Repeat the lines below exactly as they appear.
#####
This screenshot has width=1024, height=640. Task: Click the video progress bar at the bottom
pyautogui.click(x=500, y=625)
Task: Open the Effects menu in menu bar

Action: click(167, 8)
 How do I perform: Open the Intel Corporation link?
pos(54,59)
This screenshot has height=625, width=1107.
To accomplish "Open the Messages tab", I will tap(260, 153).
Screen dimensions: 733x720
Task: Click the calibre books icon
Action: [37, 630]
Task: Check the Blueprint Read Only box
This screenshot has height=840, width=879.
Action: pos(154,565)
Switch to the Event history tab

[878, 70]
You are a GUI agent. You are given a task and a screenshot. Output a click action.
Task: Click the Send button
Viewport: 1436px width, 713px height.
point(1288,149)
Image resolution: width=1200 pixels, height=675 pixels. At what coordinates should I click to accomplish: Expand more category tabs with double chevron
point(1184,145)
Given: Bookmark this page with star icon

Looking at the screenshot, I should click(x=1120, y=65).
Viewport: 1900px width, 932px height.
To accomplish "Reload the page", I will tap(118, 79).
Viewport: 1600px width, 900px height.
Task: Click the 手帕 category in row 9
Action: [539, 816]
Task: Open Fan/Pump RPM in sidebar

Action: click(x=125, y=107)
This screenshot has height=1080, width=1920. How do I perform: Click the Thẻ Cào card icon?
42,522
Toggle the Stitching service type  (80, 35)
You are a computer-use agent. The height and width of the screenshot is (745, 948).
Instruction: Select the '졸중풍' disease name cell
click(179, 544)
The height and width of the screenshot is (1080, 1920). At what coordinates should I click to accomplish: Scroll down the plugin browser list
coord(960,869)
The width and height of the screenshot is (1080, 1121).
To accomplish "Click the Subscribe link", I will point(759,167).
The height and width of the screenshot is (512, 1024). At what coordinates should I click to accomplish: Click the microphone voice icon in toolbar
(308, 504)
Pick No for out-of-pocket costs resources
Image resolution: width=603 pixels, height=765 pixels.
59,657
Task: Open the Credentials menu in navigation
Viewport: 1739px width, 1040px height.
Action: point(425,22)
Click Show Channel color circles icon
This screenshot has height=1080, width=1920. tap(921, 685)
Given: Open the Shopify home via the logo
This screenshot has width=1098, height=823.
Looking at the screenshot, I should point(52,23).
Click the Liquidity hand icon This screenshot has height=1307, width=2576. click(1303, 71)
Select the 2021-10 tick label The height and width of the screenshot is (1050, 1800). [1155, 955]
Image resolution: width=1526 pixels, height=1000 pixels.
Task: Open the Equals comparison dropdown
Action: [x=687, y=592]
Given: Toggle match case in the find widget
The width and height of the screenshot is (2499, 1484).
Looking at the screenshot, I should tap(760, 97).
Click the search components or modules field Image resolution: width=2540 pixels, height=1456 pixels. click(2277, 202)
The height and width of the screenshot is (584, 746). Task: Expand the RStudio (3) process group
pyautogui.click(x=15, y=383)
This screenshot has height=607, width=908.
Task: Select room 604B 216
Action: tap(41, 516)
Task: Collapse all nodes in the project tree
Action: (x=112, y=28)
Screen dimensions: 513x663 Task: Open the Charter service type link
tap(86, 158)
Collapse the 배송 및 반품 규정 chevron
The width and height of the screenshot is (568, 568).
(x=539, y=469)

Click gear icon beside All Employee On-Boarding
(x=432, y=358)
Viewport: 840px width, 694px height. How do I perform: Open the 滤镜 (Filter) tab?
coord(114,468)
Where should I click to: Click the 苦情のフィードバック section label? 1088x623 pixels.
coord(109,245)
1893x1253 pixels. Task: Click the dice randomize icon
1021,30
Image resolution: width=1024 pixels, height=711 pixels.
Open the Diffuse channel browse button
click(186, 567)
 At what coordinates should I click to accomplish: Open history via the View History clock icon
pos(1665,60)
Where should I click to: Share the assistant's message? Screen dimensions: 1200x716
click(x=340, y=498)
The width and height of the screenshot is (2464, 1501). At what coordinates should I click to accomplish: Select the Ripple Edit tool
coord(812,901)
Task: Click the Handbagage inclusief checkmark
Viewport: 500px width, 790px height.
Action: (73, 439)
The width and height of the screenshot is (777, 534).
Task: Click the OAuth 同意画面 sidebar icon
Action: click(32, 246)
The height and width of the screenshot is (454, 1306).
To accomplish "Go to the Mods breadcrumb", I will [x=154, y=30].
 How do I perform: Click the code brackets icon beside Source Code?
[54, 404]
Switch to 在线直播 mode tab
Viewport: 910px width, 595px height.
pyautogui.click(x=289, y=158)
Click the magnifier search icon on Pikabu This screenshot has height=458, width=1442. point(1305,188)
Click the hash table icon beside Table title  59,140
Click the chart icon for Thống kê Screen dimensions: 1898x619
#####
▶ _Reply to the exercise_:
This screenshot has width=1024, height=640. Task: Click the video progress bar at the bottom
pyautogui.click(x=500, y=625)
Task: Open the Effects menu in menu bar

Action: click(167, 8)
 How do I perform: Open the Intel Corporation link?
pos(54,59)
This screenshot has height=625, width=1107.
To accomplish "Open the Messages tab", I will tap(260, 153).
Screen dimensions: 733x720
Task: Click the calibre books icon
Action: [37, 630]
Task: Check the Blueprint Read Only box
This screenshot has height=840, width=879.
Action: pos(154,565)
Switch to the Event history tab

[878, 70]
You are a GUI agent. You are given a task and a screenshot. Output a click action.
Task: Click the Send button
Viewport: 1436px width, 713px height.
point(1288,149)
Image resolution: width=1200 pixels, height=675 pixels. At what coordinates should I click to accomplish: Expand more category tabs with double chevron
point(1184,145)
Given: Bookmark this page with star icon

Looking at the screenshot, I should click(x=1120, y=65).
Viewport: 1900px width, 932px height.
To accomplish "Reload the page", I will tap(118, 79).
Viewport: 1600px width, 900px height.
Task: Click the 手帕 category in row 9
Action: [539, 816]
Task: Open Fan/Pump RPM in sidebar

Action: click(x=125, y=107)
This screenshot has height=1080, width=1920. How do I perform: Click the Thẻ Cào card icon?
42,522
Toggle the Stitching service type  (80, 35)
You are a computer-use agent. The height and width of the screenshot is (745, 948).
Instruction: Select the '졸중풍' disease name cell
click(179, 544)
The height and width of the screenshot is (1080, 1920). At what coordinates should I click to accomplish: Scroll down the plugin browser list
coord(960,869)
The width and height of the screenshot is (1080, 1121).
To accomplish "Click the Subscribe link", I will point(759,167).
The height and width of the screenshot is (512, 1024). At what coordinates should I click to accomplish: Click the microphone voice icon in toolbar
(308, 504)
Pick No for out-of-pocket costs resources
Image resolution: width=603 pixels, height=765 pixels.
59,657
Task: Open the Credentials menu in navigation
Viewport: 1739px width, 1040px height.
Action: point(425,22)
Click Show Channel color circles icon
This screenshot has height=1080, width=1920. tap(921, 685)
Given: Open the Shopify home via the logo
This screenshot has width=1098, height=823.
Looking at the screenshot, I should point(52,23).
Click the Liquidity hand icon This screenshot has height=1307, width=2576. click(1303, 71)
Select the 2021-10 tick label The height and width of the screenshot is (1050, 1800). [1155, 955]
Image resolution: width=1526 pixels, height=1000 pixels.
Task: Open the Equals comparison dropdown
Action: [x=687, y=592]
Given: Toggle match case in the find widget
The width and height of the screenshot is (2499, 1484).
Looking at the screenshot, I should tap(760, 97).
Click the search components or modules field Image resolution: width=2540 pixels, height=1456 pixels. click(2277, 202)
The height and width of the screenshot is (584, 746). Task: Expand the RStudio (3) process group
pyautogui.click(x=15, y=383)
This screenshot has height=607, width=908.
Task: Select room 604B 216
Action: tap(41, 516)
Task: Collapse all nodes in the project tree
Action: (x=112, y=28)
Screen dimensions: 513x663 Task: Open the Charter service type link
tap(86, 158)
Collapse the 배송 및 반품 규정 chevron
The width and height of the screenshot is (568, 568).
(x=539, y=469)

Click gear icon beside All Employee On-Boarding
(x=432, y=358)
Viewport: 840px width, 694px height. How do I perform: Open the 滤镜 (Filter) tab?
coord(114,468)
Where should I click to: Click the 苦情のフィードバック section label? 1088x623 pixels.
coord(109,245)
1893x1253 pixels. Task: Click the dice randomize icon
1021,30
Image resolution: width=1024 pixels, height=711 pixels.
Open the Diffuse channel browse button
click(186, 567)
 At what coordinates should I click to accomplish: Open history via the View History clock icon
pos(1665,60)
Where should I click to: Share the assistant's message? Screen dimensions: 1200x716
click(x=340, y=498)
The width and height of the screenshot is (2464, 1501). At what coordinates should I click to accomplish: Select the Ripple Edit tool
coord(812,901)
Task: Click the Handbagage inclusief checkmark
Viewport: 500px width, 790px height.
Action: (73, 439)
The width and height of the screenshot is (777, 534).
Task: Click the OAuth 同意画面 sidebar icon
Action: click(32, 246)
The height and width of the screenshot is (454, 1306).
To accomplish "Go to the Mods breadcrumb", I will [x=154, y=30].
 How do I perform: Click the code brackets icon beside Source Code?
[54, 404]
Switch to 在线直播 mode tab
Viewport: 910px width, 595px height.
pyautogui.click(x=289, y=158)
Click the magnifier search icon on Pikabu This screenshot has height=458, width=1442. point(1305,188)
Click the hash table icon beside Table title  59,140
Click the chart icon for Thống kê Screen dimensions: 1898x619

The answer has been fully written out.